Extracted text:
A major source of this problem is the growing hyper-specialization in most academic fields. The world of research and scholarship is increasingly marked by an intra-conversation among a small number of experts within narrow sub-fields. These highly-specialized scholars not only often know one another, but they frequently have direct relationships as co-authors, research collaborators, and PhD supervisors.
In such a narrowly specialized world, peer reviewers are necessarily selected from these small groups of experts. Even with “blind reviews” and the involvement of multiple reviewers, it’s hard to overcome the inherent challenge of insularity. Most research fields are so small that it’s often apparent to reviewers who the author or grant applicant is based on citations, subject, or writing style.
This can lead to an inherent bias in favour of the research priorities, methods, and ideas of the dominant experts in the field. It’s not necessarily the case that reviewers are doing this on purpose. The argument here isn’t that peer review is a backscratching exercise in which scholars in narrow sub-fields favour one another in order to deliberately control the flow of research funding or the articles published in prestigious journals. But that’s essentially the unintentional effect.
It produces a gatekeeper dynamic that tends to preference incrementalism over breakthroughs and which in turn sends a powerful signal to aspiring scholars: don’t diverge too far from the dominant methods and priorities or risk being marginalized by one’s peers.
Karikó’s experience should lead to reforms on how we judge and support academic research. We ought to reduce the scope of peer review (or at least make it less definitive in determining funding or publication decisions), target research funding to younger, less established scholars, and create new funding institutions dedicated to supporting genuine research breakthroughs. These types of institutional and policy changes can help us to pushback against intellectual conformity and renew our collective commitment to progress.
The ultimate measure of success should be that future Karikós don’t fall through the cracks. The opportunity costs in the form of forgone breakthroughs like the mRNA vaccines are far too great for our societies. If her extraordinary experience teaches us this lesson, it will be another thing for which we owe her our debt.

Task goal:
Answer these questions from the passage on peer review:
1. What direct relationships do highly-specialized scholars frequently have with one another?
2. What can make it apparent to reviewers who the author or grant applicant is?
3. To which scholars does the passage say research funding should be targeted?
The entries have no connection to the passage on peer review.

Dataset content:

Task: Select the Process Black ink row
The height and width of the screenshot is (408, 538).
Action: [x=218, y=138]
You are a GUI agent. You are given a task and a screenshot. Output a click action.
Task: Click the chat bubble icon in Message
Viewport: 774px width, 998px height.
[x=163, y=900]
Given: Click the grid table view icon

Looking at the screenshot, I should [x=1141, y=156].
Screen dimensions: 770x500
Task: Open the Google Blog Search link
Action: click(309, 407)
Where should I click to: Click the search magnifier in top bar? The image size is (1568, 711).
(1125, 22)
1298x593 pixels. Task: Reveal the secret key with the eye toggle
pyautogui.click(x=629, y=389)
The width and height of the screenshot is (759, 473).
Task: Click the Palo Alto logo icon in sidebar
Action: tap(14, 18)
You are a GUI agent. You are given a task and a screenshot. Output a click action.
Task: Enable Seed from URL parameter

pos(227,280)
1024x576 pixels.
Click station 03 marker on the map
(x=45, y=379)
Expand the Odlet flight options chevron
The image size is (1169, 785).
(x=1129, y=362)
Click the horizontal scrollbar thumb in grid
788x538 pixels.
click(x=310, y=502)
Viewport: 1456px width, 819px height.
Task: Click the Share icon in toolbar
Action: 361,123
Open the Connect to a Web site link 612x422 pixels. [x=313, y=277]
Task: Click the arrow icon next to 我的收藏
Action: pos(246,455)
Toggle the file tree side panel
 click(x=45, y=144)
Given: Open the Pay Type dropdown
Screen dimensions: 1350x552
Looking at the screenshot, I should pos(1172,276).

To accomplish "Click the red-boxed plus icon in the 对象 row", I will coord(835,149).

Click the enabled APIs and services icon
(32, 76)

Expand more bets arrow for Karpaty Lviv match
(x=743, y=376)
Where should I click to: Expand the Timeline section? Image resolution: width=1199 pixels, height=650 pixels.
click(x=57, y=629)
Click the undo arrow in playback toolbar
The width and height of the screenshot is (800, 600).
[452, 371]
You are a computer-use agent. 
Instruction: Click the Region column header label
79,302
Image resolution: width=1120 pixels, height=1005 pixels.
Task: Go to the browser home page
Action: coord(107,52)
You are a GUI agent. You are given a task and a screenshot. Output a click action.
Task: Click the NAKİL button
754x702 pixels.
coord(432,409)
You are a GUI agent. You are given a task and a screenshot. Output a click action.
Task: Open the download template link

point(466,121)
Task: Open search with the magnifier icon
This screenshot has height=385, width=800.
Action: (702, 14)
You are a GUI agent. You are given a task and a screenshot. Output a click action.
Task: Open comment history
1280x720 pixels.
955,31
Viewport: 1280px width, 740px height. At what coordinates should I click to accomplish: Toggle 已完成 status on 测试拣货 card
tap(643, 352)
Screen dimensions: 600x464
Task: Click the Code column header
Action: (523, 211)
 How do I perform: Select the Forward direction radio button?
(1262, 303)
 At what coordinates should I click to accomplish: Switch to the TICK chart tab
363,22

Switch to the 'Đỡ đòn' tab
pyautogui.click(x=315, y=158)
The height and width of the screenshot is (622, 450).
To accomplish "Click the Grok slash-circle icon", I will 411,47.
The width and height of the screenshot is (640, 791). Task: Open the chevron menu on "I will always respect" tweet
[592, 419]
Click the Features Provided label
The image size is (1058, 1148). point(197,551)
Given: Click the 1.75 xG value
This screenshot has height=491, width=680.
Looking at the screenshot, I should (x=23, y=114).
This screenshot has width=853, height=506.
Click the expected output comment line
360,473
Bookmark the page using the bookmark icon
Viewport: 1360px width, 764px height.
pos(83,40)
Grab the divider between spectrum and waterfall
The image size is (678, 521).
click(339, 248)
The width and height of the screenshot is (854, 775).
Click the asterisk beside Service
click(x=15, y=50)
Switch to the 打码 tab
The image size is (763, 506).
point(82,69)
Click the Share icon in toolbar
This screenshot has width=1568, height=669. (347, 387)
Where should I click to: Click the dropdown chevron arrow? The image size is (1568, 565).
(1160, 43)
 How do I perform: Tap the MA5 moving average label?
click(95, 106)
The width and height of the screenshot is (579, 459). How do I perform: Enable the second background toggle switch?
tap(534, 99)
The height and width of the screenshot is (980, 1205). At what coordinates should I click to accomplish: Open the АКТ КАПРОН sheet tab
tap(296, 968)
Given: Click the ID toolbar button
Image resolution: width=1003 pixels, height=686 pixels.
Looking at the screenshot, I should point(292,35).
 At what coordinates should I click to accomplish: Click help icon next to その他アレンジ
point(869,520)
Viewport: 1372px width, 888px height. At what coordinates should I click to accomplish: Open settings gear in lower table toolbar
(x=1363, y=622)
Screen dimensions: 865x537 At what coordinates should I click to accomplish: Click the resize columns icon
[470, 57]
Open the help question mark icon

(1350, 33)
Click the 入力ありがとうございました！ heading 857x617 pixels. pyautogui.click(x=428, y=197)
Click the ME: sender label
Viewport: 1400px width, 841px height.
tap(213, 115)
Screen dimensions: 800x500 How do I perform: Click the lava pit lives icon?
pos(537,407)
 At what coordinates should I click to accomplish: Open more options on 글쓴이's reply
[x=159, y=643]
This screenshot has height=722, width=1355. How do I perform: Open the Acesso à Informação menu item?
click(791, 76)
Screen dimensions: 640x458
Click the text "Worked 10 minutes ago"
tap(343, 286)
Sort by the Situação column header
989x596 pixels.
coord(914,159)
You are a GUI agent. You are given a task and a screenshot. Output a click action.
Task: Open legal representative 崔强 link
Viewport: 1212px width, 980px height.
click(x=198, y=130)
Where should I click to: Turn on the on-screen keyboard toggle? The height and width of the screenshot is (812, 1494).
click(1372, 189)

Your solution:
1. They are co-authors, research collaborators, and PhD supervisors.
2. Citations, subject, or writing style.
3. Younger, less established scholars.